RECORD SET START

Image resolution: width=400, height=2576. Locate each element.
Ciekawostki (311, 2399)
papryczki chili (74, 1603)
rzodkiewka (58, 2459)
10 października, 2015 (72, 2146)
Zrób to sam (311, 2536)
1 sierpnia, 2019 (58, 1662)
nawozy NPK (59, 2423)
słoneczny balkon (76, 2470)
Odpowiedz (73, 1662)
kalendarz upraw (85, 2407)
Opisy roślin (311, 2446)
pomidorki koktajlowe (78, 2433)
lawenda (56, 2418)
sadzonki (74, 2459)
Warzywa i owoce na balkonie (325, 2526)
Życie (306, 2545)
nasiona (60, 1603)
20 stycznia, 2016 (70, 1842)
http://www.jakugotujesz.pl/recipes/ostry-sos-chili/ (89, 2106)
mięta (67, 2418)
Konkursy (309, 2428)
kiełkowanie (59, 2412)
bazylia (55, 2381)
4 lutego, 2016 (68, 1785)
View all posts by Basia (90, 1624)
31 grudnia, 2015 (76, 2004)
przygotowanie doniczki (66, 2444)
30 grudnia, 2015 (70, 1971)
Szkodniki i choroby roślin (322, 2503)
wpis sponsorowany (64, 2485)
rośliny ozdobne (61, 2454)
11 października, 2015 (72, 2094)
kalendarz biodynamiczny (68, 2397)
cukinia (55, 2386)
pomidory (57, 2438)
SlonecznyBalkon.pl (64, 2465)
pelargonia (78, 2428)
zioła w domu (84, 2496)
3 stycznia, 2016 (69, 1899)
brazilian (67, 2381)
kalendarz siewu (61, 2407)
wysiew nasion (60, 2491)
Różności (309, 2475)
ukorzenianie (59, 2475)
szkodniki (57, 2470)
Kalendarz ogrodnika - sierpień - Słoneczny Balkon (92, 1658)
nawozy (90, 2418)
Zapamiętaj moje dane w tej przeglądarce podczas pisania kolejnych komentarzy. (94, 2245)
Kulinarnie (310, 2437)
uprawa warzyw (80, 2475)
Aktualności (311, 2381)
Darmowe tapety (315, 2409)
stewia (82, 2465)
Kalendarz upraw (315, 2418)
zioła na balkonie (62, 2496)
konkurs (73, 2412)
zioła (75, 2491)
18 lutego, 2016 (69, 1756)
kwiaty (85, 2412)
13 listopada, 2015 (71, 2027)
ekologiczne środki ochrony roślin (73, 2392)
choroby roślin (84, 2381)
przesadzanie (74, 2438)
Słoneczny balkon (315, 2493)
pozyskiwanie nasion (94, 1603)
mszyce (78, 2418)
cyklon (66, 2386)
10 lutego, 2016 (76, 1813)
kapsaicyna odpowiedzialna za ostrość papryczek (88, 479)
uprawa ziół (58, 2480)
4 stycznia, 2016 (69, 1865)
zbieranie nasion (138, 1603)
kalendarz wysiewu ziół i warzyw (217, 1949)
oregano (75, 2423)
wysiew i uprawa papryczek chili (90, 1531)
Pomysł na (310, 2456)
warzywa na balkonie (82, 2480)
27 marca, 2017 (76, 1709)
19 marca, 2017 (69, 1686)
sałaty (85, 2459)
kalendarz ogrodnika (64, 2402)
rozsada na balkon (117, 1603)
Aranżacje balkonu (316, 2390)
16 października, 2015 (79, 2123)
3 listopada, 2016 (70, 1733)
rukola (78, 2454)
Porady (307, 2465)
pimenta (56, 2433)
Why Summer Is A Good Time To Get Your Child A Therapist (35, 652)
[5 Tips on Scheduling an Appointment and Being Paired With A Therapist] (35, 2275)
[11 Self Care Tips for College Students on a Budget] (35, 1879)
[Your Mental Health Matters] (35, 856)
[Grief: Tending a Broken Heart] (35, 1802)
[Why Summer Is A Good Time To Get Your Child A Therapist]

RECORD SET END

▶ **INSTRUCTIONS TO FOLLOW**:
Please give the number of lines above that contain the string "papryczek", and nothing more.

▶ **COMPLETED TASK**:
2